01 aprile 2014 11:49

“Verso la svolta autoritaria” è il titolo dell’appello scritto da Libertà e giustizia e firmato da Stefano Rodotà, Gustavo Zagrebelski, Dario Fo e altri intellettuali. E da personalità autoritarie come Beppe Grillo e Gianroberto Casaleggio.

Un appello - diffuso prima di conoscere il testo della legge - che provoca polemiche, ma che conferma innanzitutto le anomalie della politica in Italia. La cui costituzione, anche dopo 66 anni, è sacra e intoccabile e ogni tentativo di modificarla equivale a un attentato. Il linguaggio dell’appello sfiora l’isterismo e fa presumere la resurrezione imminente del Duce: “Stiamo assistendo impotenti al progetto di stravolgere la nostra costituzione (…) per creare un sistema autoritario che dà al presidente del consiglio poteri padronali”. Apriti cielo!
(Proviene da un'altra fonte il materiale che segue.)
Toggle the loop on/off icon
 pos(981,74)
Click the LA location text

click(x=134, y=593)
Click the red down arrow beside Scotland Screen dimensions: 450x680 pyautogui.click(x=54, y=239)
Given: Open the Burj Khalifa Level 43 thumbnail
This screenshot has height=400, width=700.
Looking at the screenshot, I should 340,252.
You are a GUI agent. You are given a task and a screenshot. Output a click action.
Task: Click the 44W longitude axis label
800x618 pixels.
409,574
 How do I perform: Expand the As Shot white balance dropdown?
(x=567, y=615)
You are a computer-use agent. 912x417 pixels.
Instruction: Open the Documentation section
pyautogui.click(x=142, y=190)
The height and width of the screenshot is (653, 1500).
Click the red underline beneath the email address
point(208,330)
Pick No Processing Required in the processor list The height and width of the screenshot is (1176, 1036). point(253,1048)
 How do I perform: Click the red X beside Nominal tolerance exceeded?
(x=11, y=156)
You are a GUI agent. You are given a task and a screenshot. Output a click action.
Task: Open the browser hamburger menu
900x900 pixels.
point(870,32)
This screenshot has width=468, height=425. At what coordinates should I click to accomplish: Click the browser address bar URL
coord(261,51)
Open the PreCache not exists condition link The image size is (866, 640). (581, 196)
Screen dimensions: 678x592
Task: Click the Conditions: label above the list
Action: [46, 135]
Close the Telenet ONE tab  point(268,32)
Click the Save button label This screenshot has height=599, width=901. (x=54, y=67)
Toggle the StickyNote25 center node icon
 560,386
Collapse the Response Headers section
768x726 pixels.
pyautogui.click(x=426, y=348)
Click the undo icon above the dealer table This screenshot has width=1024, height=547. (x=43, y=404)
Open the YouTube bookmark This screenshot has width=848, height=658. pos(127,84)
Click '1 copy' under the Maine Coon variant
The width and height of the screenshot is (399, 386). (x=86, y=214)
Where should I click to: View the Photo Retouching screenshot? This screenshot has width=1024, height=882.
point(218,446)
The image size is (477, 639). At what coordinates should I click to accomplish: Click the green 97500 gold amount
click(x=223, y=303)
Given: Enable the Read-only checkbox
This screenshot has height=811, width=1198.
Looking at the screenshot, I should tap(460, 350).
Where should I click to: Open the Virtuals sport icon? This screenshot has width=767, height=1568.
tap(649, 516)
La costituzione italiana ha partorito il parlamento più farraginoso, costoso e inefficiente d’Europa. Un parlamento in cui corporazioni e

lobbies da decenni svuotano ogni tentativo di riforma e uno stenografo arriva a guadagnare 290mila euro, più del presidente della repubblica. Un parlamento in cui per attivare il decreto sviluppo servono 71 passaggi tra decreti, regolamenti e provvedimenti amministrativi. Un parlamento che vara da decenni leggi incomprensibili che per entrare in vigore hanno bisogno di un fiume di decreti attuativi, specialità tutta italiana. Un parlamento in cui si può essere rieletti anche per cinquant’anni.

È lo specchio di un paese immobile e ingessato, in cui i partiti hanno sperperato milioni portando l’Italia nella crisi più grave del dopoguerra. Se in mezzo a questo immobilismo uno si mette a correre, desta sospetto. Dove vuole correre? La risposta è ovvia: verso la svolta autoritaria.

È da trent’anni che si discute di riforma del parlamento, una bicamerale è naufragata nel nulla dopo 18 mesi di lavori. Ma ora “non bisogna avere fretta”, come sostiene Gaetano Quagliarello, che è stato ministro per le riforme e membro del comitato dei saggi. Dopo aver prodotto centinaia di pagine bisogna fermarsi per riflettere. E per ridiscutere questioni già discusse decine di volte. Ma è questa la specialità della politica italiana: discutere per anni per partorire un topolino.

Ovvio che solo l’idea di un cambiamento drastico è vista come incubo. A prescindere dalla sua realizzazione, ma questa è tutta un’altra storia.